Ecological disaster: Effluent from Punjab factories turns land in Ghotki barren

Families being forced to migrate, water ponds turning toxic.


Sarfaraz Memon January 24, 2011

SUKKUR: Prime farm land in Ghotki district is now barren and families are being forced to migrate. Residents and officials believe that 20 years of toxic waste disposal from Punjab factories in Sindh waters and canals has resulted in an ecological and agricultural disaster.

The Punjab releases drainage water into Ghotki through an outfall drain. This drain, besides carrying saline water, is also bringing industrial waste and dangerous chemicals with it from factories in Sadiqabad and Rahim Yar Khan.

The affects are epic. The effluent drain has badly affected the land in Ghotki 28 kilometres in length and 12 kilometres in width.

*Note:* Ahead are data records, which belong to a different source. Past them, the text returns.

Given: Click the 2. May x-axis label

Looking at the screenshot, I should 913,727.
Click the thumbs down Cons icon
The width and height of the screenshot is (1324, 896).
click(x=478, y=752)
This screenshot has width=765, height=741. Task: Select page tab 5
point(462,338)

There have been reports of cattle drowning in the mire land as well as wells in low-lying areas and grazing fields being affected. According to estimates, 30 per cent of Ghotki’s one million people are likely to be affected. Water ponds have also turned toxic.

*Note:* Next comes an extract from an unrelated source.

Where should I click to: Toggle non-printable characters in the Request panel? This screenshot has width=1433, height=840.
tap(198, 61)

Ghotki is the largest producer of fertiliser companies in Pakistan. The rising salinity is likely to affect the gas wells of fertiliser companies which in turn would affect their production capacities.

Apart from turning marshy, the land’s water table is also rising and the underground water has turned brackish - rendering it infertile for agriculture.

According to officials, the toxins are spreading in the air, causing skin allergies and hepatitis B in the area.

The Ghotki agriculture EDO, the water of the Pajnad, Sadquia and Fordwah canals, on the left bank of river Sutlej, is saline. To contain the effect of water-logging and salinity from the flow of that water, it was decided by the agriculture ministry in 1981 to set up a drainage system of tube wells. So the Scheme of Salinity Control & Reclamation (SCARP-IV) project was approved by the Executive Committee of the National Economic Council (ECNEC) in 1981 and construction of the 514 saline tubewells in Rahim Yar Khan started in 1982.

However, the saline water, polluted with toxins, started harming agriculture land in Sindh. After Sindh decried the scarring effects, evaporation ponds were also to be made to divert the water and effluent to deserts of Punjab.

During a meeting of the then prime minister, the federal cabinet and ECNEC, the decision was announced, “The executive committee of the National Economic Council approved the scheme [...] SCARP-VI at the revised cost of Rs163.9 million with assurance to the government of Sindh that storage ponds adjoining Sindh would not be constructed without their concurrence.” Following the decision, the Water and Power Development Authority prepared a proposal to extend the ponds towards the north-east - desert of Cholistan - for an additional area of 19,000 acres instead of the evaporation ponds which were originally discharging their flow in Sindh.

Unfortunately, nothing happened. The decisions taken regarding effluent disposal are yet to be implemented and the diverting system just in the form of blueprints. The pumping stations in Rahim Yar Khan continue to drain effluent into Sindh.

The most affected areas in the district are union council Berota, Pir Bakhroti, Noor Pir, Fakir Ghulam Qadir Panhiyar, Allah Yar Minor, Sardargarh, Khangarh and Keenjhar.

Published in The Express Tribune, January 25th, 2011.